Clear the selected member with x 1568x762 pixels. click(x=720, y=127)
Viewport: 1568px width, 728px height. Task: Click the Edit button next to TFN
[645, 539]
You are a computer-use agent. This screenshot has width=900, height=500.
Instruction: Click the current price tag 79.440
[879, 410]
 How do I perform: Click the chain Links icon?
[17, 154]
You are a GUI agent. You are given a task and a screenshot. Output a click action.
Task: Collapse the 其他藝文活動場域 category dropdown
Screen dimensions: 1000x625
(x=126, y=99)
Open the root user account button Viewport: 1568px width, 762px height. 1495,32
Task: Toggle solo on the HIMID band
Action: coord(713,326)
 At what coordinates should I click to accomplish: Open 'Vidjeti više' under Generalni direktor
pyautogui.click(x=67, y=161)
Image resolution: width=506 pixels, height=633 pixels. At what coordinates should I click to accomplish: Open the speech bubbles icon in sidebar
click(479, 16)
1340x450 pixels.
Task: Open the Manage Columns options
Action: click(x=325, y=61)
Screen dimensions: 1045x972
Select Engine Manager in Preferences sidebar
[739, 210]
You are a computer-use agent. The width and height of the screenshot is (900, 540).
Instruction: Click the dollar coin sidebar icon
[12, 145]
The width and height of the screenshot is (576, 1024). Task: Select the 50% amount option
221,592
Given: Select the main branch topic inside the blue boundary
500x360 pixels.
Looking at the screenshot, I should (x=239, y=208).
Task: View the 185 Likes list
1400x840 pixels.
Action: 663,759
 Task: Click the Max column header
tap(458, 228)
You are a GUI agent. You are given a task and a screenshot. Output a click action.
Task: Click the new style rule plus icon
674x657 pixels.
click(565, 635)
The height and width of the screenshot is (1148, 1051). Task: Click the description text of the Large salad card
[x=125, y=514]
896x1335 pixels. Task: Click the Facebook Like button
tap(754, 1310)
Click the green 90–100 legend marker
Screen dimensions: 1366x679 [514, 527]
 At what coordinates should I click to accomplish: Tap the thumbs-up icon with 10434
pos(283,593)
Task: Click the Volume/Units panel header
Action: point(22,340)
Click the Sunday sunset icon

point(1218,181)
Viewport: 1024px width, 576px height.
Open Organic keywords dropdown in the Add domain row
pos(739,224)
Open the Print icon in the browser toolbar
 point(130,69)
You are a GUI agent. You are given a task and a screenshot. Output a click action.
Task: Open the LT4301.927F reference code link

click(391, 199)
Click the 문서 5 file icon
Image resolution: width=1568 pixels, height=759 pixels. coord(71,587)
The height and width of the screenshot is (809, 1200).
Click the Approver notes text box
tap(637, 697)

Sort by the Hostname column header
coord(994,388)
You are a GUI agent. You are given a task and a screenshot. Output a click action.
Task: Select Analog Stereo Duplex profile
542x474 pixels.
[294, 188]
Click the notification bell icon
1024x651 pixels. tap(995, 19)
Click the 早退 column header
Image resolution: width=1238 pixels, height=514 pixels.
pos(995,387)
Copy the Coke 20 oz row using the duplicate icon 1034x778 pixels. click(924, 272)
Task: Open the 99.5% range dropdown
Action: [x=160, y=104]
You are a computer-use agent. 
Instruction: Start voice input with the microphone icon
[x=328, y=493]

ASSIGNED TASK: Would you output all of the material exactly as it reads?

TASK ANSWER:
Clear the selected member with x 1568x762 pixels. click(x=720, y=127)
Viewport: 1568px width, 728px height. Task: Click the Edit button next to TFN
[645, 539]
You are a computer-use agent. This screenshot has width=900, height=500.
Instruction: Click the current price tag 79.440
[879, 410]
 How do I perform: Click the chain Links icon?
[17, 154]
You are a GUI agent. You are given a task and a screenshot. Output a click action.
Task: Collapse the 其他藝文活動場域 category dropdown
Screen dimensions: 1000x625
(x=126, y=99)
Open the root user account button Viewport: 1568px width, 762px height. 1495,32
Task: Toggle solo on the HIMID band
Action: coord(713,326)
 At what coordinates should I click to accomplish: Open 'Vidjeti više' under Generalni direktor
pyautogui.click(x=67, y=161)
Image resolution: width=506 pixels, height=633 pixels. At what coordinates should I click to accomplish: Open the speech bubbles icon in sidebar
click(479, 16)
1340x450 pixels.
Task: Open the Manage Columns options
Action: click(x=325, y=61)
Screen dimensions: 1045x972
Select Engine Manager in Preferences sidebar
[739, 210]
You are a computer-use agent. The width and height of the screenshot is (900, 540).
Instruction: Click the dollar coin sidebar icon
[12, 145]
The width and height of the screenshot is (576, 1024). Task: Select the 50% amount option
221,592
Given: Select the main branch topic inside the blue boundary
500x360 pixels.
Looking at the screenshot, I should (x=239, y=208).
Task: View the 185 Likes list
1400x840 pixels.
Action: 663,759
 Task: Click the Max column header
tap(458, 228)
You are a GUI agent. You are given a task and a screenshot. Output a click action.
Task: Click the new style rule plus icon
674x657 pixels.
click(565, 635)
The height and width of the screenshot is (1148, 1051). Task: Click the description text of the Large salad card
[x=125, y=514]
896x1335 pixels. Task: Click the Facebook Like button
tap(754, 1310)
Click the green 90–100 legend marker
Screen dimensions: 1366x679 [514, 527]
 At what coordinates should I click to accomplish: Tap the thumbs-up icon with 10434
pos(283,593)
Task: Click the Volume/Units panel header
Action: point(22,340)
Click the Sunday sunset icon

point(1218,181)
Viewport: 1024px width, 576px height.
Open Organic keywords dropdown in the Add domain row
pos(739,224)
Open the Print icon in the browser toolbar
 point(130,69)
You are a GUI agent. You are given a task and a screenshot. Output a click action.
Task: Open the LT4301.927F reference code link

click(391, 199)
Click the 문서 5 file icon
Image resolution: width=1568 pixels, height=759 pixels. coord(71,587)
The height and width of the screenshot is (809, 1200).
Click the Approver notes text box
tap(637, 697)

Sort by the Hostname column header
coord(994,388)
You are a GUI agent. You are given a task and a screenshot. Output a click action.
Task: Select Analog Stereo Duplex profile
542x474 pixels.
[294, 188]
Click the notification bell icon
1024x651 pixels. tap(995, 19)
Click the 早退 column header
Image resolution: width=1238 pixels, height=514 pixels.
pos(995,387)
Copy the Coke 20 oz row using the duplicate icon 1034x778 pixels. click(924, 272)
Task: Open the 99.5% range dropdown
Action: [x=160, y=104]
You are a computer-use agent. 
Instruction: Start voice input with the microphone icon
[x=328, y=493]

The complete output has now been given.